不过有没有刀都一样,这一脚直接将一人一幻影踢倒,王文志一个翻身落到地上。
“总算追上你了,孙子。”
“天将吗?”崔志林的忧愁加深了一点,“这小子总和隐世的人搅在一起,这可不是好事。”
“哎?”王文志指着崔志林“我是不是见过你?”
“太不给面子了吧?几个月前还在一起打恶魔来着。”
“哦,这样啊?”王文志搜刮着记忆,“难怪总觉得你眼熟,还以为你是学校门口卖大饼的呢。”
“噗嗤。”尹卓思一个没忍住笑出了声。
“我像卖大饼的就那么好笑吗?”崔志林像是看到什么不可思议的事一样,“这还是三年来第一次见你笑。”
“我没笑,”某人用拳头捂着嘴,发出一个和笑声很像的咳嗽声,“咳,我只是咳嗽了一下。”
崔志林指指王文志身后。
具足悄无声息的站起来,双刀一前一后向王文志斩去。穷奇天将不紧不慢的握住刀刃,由能量体构成的武器居然被抓出了裂痕,他另一拳将斩来的另一柄刀击断,断掉的刀刃被打回能量体消散掉了。
操纵鬼神的男子疯了一般乱砍着:“怎么会有这种事?怎么会有这种事?怎么会有这种事!?明明差一点就成功了!”
“差一点?”王文志露出一个嘴角快要裂开的笑容,“我来告诉你这一点有多大。”
硕大的脚底抵住男子的胸口。
“别...”崔志林刚叫出一个字。
“崩月脚!”
一道深红色光芒挟裹着暴风直奔远方,路面上的水泥都碎成小块并像两边挤去,远远看去,地面居然成了半月形。
“把人弄死了!”这时崔志林的话才完全喊出来。
王文志深感歉意的抓着脑袋:“我觉得还可以抢救一下。”
听到这句话,尹卓思又“咳嗽”了一声。
崔志林却在一旁郁闷:“我吃瘪就这么好笑吗?”
回去找姜哲的时候,王文志远远看到纪淑灵在和姜哲说着什么。
他心疼的看着一身是血的纪淑灵:“怎么把自己搞成这样?这种等级的对手,我感觉你分分钟能搞定。”
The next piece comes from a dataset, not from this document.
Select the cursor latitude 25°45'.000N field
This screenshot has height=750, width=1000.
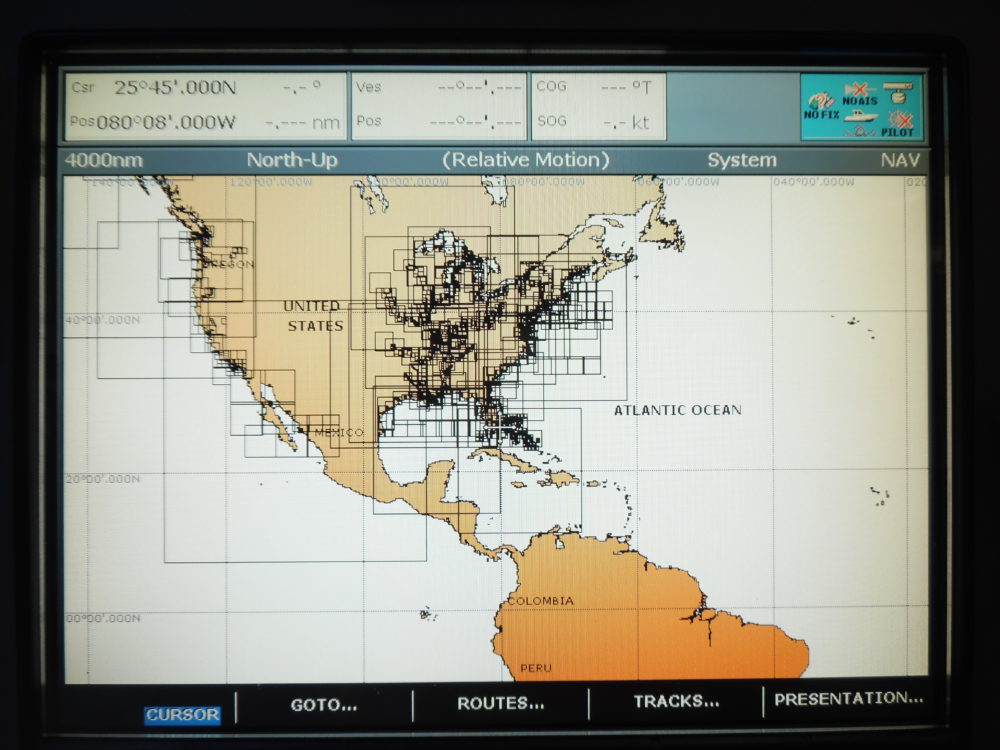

笑容重新回到纪淑灵的脸上:“开始以为遇到一个和我一样的人,只可惜事情没我想的那么简单。”
“先把你的伤处理下吧,我看了都疼。”
纪淑灵点点头,她身上的伤开始愈合,很快恢复到伤疤都不留的程度。但这还不算完,被刀划开的衣服居然也开始“愈合”,连布料上的灰尘和泥点都不见了,几秒钟后居然变回刚从店里买来时的崭新状态。
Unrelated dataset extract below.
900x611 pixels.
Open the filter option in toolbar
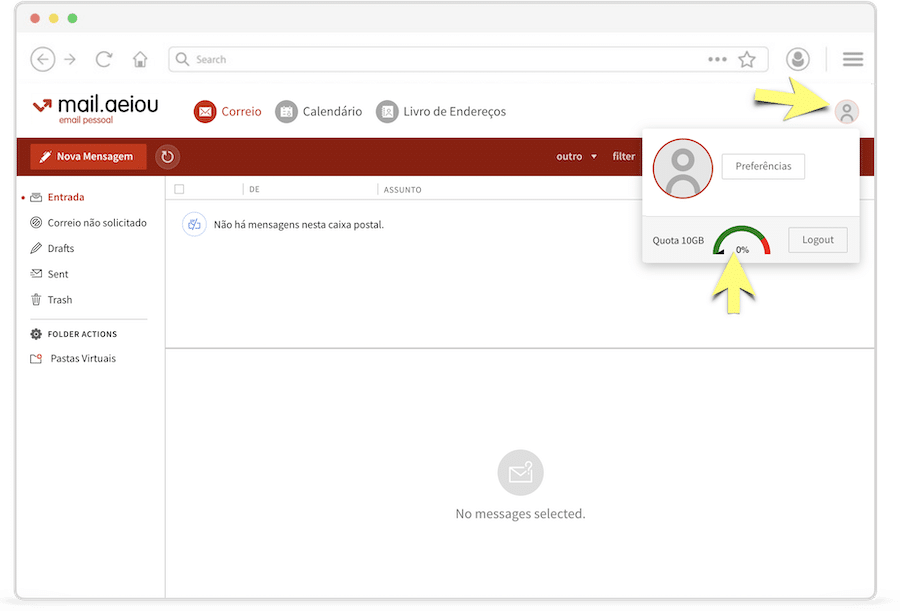click(623, 156)
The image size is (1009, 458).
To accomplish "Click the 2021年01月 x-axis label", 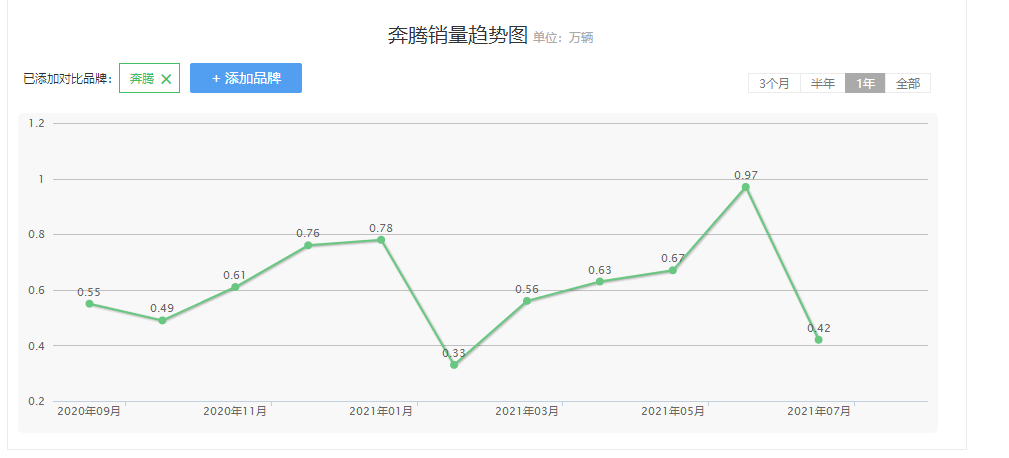I will point(381,411).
“真利索,”王文志指指身后一瘸一拐的姜哲,“方便的话帮他也治下吧。”
“停停停停停!”姜哲连忙摆手,“被姜家以外的人治疗,是姜家人的耻辱。”
“好好,你的面子值钱,行了吧?”王文志竖着中指,“谁疼谁知道。”
“你真的很厉害,”姜哲郑重的看着王文志,“不过...在你把雷克萨斯和丰田分清楚前,我是不会服气的。”
“你他妈有完没完!?”
石坤机场,一架莫斯科到石坤的航班刚刚降落不久。
一名身穿白色风衣的男青年正走进登机桥,后面一名打扮光鲜的少妇颇为大方的打量着他,在少妇眼中,尽管青年并不是很英俊,但却拥有绝大多数人都望尘莫及的气势和风度,拥有这种气场的人一般都是商界精英或是政界中的人,但面前的人以20岁左右的年纪就能拥有这种气势,令少妇着迷的时候又有些好奇。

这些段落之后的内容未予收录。